Like many people around the world, I was saddened to hear about the recent death of my friend Zig. He was one of a kind. I was fortunate to share the stage with him several times — and I will be forever grateful.
His inimitable style was contagious. If you were lucky enough to have heard him speak, you understand how he stayed at the top of his game for more than 40 years. As he was fond of saying: “People often say motivation doesn’t last. Neither does bathing — that’s why we recommend it daily.”
Zig was simply one of the greatest motivators and sales trainers of all time. He made everyone better with his extremely positive attitude. Who can forget his classic line, “I’m so optimistic I’d go after Moby Dick in a rowboat and take the tartar sauce with me.”

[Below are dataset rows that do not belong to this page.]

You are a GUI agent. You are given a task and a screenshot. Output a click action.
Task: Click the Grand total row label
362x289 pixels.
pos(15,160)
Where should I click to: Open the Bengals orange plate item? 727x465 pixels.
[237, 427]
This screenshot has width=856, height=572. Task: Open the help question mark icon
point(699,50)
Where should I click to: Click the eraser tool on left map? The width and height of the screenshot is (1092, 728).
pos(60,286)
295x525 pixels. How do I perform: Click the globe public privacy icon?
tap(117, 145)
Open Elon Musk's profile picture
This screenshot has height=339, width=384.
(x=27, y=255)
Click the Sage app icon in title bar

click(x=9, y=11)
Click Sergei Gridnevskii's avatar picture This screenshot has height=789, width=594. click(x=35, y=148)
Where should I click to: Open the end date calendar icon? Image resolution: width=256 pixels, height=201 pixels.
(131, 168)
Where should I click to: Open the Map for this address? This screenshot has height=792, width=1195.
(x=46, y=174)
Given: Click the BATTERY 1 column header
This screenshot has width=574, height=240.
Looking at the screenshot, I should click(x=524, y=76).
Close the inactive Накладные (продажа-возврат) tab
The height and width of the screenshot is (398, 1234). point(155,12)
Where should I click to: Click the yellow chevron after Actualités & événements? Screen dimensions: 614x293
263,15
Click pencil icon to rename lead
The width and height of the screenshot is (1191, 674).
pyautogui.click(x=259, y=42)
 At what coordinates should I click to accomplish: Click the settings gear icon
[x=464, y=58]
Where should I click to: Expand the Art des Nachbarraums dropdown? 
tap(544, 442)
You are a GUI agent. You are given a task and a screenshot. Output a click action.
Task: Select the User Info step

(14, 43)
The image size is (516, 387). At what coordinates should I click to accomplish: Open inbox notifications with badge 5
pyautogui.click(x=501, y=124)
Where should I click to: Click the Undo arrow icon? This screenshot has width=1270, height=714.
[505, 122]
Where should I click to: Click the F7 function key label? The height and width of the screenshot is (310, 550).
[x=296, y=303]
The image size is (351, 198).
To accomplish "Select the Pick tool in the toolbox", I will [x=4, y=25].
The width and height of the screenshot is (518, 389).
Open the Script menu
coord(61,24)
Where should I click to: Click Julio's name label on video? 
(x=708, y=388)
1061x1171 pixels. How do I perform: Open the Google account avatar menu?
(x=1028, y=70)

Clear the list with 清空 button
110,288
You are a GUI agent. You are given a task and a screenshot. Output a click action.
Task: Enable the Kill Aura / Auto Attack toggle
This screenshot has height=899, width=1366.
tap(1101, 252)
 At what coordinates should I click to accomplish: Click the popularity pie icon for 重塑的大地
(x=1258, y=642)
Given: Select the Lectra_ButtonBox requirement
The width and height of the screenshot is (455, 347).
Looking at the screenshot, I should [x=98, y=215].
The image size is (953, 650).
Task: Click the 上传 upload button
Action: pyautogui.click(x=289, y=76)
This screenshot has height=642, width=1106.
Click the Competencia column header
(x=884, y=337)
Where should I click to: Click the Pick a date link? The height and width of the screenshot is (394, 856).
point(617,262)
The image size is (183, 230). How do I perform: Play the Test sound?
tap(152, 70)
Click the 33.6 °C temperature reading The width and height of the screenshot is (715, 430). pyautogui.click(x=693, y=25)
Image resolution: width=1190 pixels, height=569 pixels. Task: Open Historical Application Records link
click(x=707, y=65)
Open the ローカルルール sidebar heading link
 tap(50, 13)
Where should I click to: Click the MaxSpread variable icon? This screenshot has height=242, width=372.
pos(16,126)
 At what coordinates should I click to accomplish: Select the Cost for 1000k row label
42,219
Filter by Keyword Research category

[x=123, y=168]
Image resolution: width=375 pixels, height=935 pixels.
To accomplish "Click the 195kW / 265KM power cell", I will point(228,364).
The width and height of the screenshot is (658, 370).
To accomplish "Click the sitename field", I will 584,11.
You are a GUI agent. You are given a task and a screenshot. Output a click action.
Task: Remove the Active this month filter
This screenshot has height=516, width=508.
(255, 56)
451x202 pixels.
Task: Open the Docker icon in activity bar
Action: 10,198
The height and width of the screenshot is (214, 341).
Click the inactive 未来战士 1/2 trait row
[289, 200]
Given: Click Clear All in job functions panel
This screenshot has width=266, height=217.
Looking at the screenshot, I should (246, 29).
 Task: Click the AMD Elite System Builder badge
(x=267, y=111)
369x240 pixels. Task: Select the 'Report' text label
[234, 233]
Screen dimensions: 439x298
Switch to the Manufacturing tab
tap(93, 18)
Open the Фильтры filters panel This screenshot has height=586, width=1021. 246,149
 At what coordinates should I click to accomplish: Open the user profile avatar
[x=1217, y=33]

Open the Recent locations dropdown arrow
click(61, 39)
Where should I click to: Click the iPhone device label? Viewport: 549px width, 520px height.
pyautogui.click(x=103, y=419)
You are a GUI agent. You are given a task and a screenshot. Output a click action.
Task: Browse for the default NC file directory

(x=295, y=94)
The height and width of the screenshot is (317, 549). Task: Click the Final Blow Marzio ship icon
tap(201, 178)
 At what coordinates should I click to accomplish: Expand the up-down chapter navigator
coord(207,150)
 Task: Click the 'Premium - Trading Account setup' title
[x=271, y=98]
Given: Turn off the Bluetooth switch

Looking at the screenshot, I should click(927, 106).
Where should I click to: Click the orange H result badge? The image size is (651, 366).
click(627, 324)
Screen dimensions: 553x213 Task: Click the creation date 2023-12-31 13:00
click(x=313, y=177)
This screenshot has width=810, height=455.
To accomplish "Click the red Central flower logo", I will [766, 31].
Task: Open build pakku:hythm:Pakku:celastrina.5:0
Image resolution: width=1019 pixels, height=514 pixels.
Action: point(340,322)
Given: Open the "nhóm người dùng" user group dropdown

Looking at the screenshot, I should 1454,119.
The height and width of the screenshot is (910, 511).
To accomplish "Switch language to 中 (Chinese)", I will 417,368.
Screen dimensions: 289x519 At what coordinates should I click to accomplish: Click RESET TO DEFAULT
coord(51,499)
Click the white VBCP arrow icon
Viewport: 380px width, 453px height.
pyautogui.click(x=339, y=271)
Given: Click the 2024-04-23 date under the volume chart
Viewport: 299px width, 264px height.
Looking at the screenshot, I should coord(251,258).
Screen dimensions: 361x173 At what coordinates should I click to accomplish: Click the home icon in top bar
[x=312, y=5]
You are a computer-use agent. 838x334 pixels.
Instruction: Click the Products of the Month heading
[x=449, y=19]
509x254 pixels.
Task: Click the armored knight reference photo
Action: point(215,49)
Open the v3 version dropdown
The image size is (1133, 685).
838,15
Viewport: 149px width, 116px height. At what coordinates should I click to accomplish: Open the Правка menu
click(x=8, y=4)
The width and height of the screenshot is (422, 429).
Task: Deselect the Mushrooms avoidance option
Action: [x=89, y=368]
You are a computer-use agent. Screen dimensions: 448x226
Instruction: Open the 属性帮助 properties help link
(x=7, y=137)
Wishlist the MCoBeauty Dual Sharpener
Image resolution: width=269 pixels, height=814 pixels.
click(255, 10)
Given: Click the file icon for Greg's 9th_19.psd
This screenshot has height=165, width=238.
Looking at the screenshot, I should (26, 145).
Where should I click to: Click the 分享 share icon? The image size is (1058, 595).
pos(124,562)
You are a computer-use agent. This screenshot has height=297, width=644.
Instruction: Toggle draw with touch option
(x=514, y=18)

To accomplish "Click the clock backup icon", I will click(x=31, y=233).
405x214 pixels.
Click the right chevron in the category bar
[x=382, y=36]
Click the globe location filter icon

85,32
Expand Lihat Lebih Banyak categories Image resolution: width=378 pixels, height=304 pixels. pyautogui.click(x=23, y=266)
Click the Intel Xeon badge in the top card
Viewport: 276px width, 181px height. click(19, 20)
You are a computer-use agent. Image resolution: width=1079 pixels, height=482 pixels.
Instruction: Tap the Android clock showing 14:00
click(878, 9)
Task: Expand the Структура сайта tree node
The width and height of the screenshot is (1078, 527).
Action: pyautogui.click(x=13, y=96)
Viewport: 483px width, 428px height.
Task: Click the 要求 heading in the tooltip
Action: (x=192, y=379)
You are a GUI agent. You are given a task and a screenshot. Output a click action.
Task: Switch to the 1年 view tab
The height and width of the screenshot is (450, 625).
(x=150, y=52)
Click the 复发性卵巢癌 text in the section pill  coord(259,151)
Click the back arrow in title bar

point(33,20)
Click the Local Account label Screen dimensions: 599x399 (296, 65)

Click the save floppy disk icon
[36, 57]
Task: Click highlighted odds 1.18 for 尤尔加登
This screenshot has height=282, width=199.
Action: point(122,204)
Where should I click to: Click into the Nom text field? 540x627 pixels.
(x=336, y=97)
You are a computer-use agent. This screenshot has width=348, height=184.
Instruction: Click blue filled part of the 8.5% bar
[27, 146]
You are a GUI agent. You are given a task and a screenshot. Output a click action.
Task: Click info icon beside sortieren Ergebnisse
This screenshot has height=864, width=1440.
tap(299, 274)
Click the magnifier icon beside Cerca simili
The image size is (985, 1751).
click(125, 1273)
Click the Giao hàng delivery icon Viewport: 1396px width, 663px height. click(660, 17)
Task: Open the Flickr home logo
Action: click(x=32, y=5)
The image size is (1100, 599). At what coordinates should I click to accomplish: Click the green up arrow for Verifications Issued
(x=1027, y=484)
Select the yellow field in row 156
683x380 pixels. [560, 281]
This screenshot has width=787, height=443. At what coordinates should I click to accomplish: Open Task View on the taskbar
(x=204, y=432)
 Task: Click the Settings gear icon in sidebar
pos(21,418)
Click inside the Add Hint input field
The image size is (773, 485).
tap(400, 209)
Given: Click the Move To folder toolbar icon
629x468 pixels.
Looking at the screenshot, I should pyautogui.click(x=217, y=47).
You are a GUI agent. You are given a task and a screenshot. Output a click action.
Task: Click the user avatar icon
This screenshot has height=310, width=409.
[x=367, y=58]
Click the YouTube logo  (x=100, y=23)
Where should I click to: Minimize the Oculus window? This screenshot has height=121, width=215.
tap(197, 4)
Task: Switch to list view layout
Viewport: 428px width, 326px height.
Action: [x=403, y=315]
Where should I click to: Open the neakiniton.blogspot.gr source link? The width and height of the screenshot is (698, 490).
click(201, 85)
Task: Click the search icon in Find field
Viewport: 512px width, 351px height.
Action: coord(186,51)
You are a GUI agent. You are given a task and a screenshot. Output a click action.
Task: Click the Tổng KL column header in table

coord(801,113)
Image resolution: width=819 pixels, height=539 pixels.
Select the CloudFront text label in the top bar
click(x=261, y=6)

He espoused the theory that everyone can develop an enthusiasm for life. He told a story about a woman who was the top salesperson in her company of 1,200 salespeople. She broke every single record in the industry. Zig asked her, “How did you do it?” She said, “God didn’t make me with an off switch.”
Another big subject for Zig was balancing work and family, which was so important to him. One of his pearls of wisdom on this subject: “Many marriages would be better if the husband and wife clearly understood that they are on the same side.”